There also doesn't seem to be much consideration of how much more of a strain on Earth's resources a race of giants would be. I guess back when Wells was writing, Earth's resources seemed infinite, much as the bison to the first white people to cross the plains and the whales did to Melville. Melville wrote, "Though so short a period ago--not a good lifetime--the census of the buffalo in Illinois exceeded the census of men now in London, and though at the present day not one horn or hoof of them remains in all that region; and though the cause of this wondrous extermination was the spear of man; yet the far different nature of the whale-hunt peremptorily forbids so inglorious an end to the Leviathan. Forty men in one ship hunting the Sperm Whales for forty-eight months think they have done extremely well, and thank God, if at last they carry home the oil of forty fish. Whereas, in the days of the old Canadian and Indian hunters and trappers of the West, when the far west (in whose sunset suns still rise) was a wilderness and a virgin, the same number of moccasined men, for the same number of months, mounted on horse instead of sailing in ships, would have slain not forty, but forty thousand and more buffaloes; a fact that, if need were, could be statistically stated."

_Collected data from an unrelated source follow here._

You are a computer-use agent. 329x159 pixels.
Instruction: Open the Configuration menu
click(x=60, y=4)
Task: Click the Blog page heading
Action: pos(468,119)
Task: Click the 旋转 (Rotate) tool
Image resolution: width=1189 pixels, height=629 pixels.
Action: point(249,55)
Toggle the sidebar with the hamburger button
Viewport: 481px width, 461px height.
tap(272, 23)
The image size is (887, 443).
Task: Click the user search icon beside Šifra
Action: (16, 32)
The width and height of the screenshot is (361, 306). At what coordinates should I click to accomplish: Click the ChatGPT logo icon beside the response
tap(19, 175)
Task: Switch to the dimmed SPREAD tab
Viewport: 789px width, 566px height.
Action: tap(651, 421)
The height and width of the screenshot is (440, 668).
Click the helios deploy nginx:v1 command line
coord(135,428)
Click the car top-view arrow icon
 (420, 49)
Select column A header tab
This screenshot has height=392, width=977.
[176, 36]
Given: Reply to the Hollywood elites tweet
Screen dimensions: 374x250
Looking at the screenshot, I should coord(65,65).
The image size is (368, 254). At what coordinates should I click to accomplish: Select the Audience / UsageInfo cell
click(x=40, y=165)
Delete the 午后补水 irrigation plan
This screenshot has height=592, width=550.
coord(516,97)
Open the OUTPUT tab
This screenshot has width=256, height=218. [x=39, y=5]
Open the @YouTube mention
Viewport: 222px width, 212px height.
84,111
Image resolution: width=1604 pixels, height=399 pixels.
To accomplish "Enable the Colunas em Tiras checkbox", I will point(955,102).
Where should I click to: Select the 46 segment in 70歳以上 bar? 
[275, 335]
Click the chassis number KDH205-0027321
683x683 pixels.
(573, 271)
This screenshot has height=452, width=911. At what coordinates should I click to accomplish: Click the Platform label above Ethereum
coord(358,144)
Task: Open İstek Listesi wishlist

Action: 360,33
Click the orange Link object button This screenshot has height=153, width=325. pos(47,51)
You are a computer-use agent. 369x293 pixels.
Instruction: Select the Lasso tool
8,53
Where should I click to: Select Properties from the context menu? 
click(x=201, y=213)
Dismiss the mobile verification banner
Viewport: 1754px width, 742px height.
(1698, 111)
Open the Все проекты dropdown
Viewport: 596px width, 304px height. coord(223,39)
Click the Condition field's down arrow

For years, Dover Books used to have a hardback edition of SEVEN SCIENCE FICTION NOVELS OF H. G. WELLS, which included THE WAR OF THE WORLDS, THE TIME MACHINE, THE INVISIBLE MAN, THE ISLAND OF DR. MOREAU, THE FIRST MEN IN THE MOON, THE FOOD OF THE GODS, and IN THE DAYS OF THE COMET. Later there appeared SIX SCIENCE FICTION NOVELS OF H. G. WELLS from Canterbury Classics (and possibly others), dropping IN THE DAYS OF THE COMET. Now Dover has a boxed edition of six Thrift Editions, having dropped IN THE DAYS OF THE COMET and THE FOOD OF GODS and added a volume of short stories. I predict the next to go will be THE FIRST MEN IN THE MOON. [-ecl]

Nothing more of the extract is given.